Entel ağabeylerimizin vicdanlarına: Yıl 1979 Suriye Zindanlarında bunlar yaşanıyordu
Suriye'de geçmişin güllük gülistanlık olduğunun anlatadursun birileri...Yada Suriye'de yaşananları siyasi yorumlasın entel İslamcılar, yaşananlara nargile dumanlarında gözlerini kapatanlara 1979 yılında Suriye zindanlarında yaşananları ithaf ediyoruz. Bugün den bakmak istemeyenlere geçmişin rehberliğinde bir fotoğraf sunuyoruz; Yaşanmış, acı dolu, içerisinde ölüm olan bir Zulmün fotoğrafını, Suriye Zindanlarını...
13 Yıl Önce Güncellendi
2013-03-16 12:37:31
TIMETURK / Nevzat Çiçek
'Suriye'de resmi rakamlara göre 82 bin kişi kayıp, 240 bin kişi hapishanelerde tutuluyor ve birçoğu işkence görüyor. Yaralı 130 bin Suriyelinin yanı sıra komşu ülkelerde 1 milyon 300 bin mülteci bulunuyor. Rakamlara göre ortalama her 4 dakikada bir kişi tutuklanıyor, 10 dakikada 1 kişi yaralanıyor, her 15 dakikada 1 kişi, her gün 8 çocuk ölüyor
Suriye Müslüman Kardeşler Teşkilatı 1979 Kasım ayında Ümmetin Ulemasına hitaben yayımladığı bildiride, Ulemanın desteği ve rehberliği tayin edilerek, Suriye hapishanelerinde Müslüman Kardeşler üyelerinin tabii tutulduğu işkenceleri şöyle sıralıyordu;
-Ayaktan, kalçadan ve çıplak bedenin her tarafından dövülme
-Kazığa oturtulma (Suçlunun idamı için kullanılan sivri uçlu ok gibi bir alet, rektumdan girer, bedenin üst kısmından çıkar)

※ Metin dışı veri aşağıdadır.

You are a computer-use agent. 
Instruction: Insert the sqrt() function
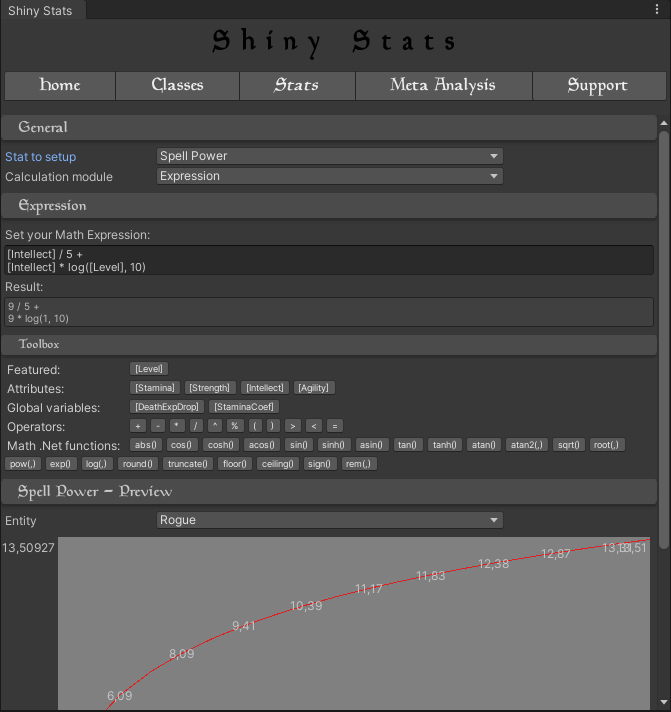coord(567,445)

-Elektrik şokuna tabi tutulma(Tenasül uzuvlarına, başa, kulaklara, parmaklara ya da alna)
-Yüzünden ve çıplak bedenin diğer kısımlarından tekmelenme ve muşta ile dövülme
-Kaynar su ile haşlama
-Ayaklarından havaya asılma
-Hapishane hücresinde günlerce ayakları bir birine bağlı olarak bırakılma
-Günlerce uyanık kalmaya ve ayakta durmaya zorlanma; destek için duvara yaslanma veya en küçük bir ayakta durmamam
belirtisinde başından ve gözünden kamçılanma
-Zincire vurulma ve hücrede uzun bir süre yataksız, yorgansız, eşyasız bırakılma
-Sürekli olarak küfür ve hakaretlere maruz bırakılma (Allah’a ve Müslümanların kutsal saydığı diğer şeylere küfretme)

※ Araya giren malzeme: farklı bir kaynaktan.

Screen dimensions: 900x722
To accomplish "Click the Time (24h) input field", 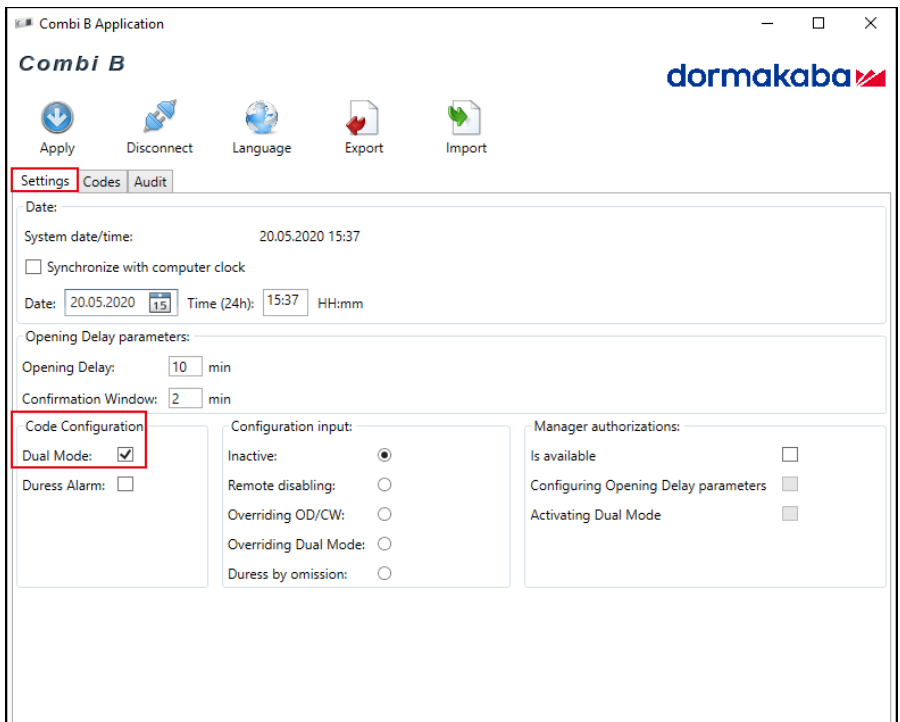I will 285,302.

-Tutukluların kızlarına, karılarına ve bacılarına tecavüz etme, dövme veya tecavüzle tehdit etme
-Ölünceye kadar dövme (Bildiri bu konuda, Dr.Mustafa Abid, Halepli Şeyh Ahmet Faysal, Şeyh Kahirullah, Hamlı Hasan Usfur ve Humuslu Şeyh Fazıl Zekeriya’nın isimlerini örnek olarak verir)
-Tutuklu Müslüman kadınlara tecavüz etme
-Sakal ve bıyıklarını yakma (Bu uygulamayla mümkün olduğunca fazla acı vermek niyetiyle)
-Sakal ve bıyıkların teker teker yolunması
-Kasık aralarındaki, göğsündeki ve diğer yerlerdeki kılları yakma
-Etleri kerpetenle çekme, sıkma, bükme…
-Vücudun hassa kısımlarını, özellikle cinsel organlarını sigara ateşiyle dağlama
O dönem Esed rejiminin zulümlerini ve halkın rejime gösterdiği dirençle ilgili en ayrıntılı ve tam bilgiler Suriye’deki İslami Hareketin sözcüsü Nezir Dergisi’nde ayrıntılı olarak anlatılmıştı…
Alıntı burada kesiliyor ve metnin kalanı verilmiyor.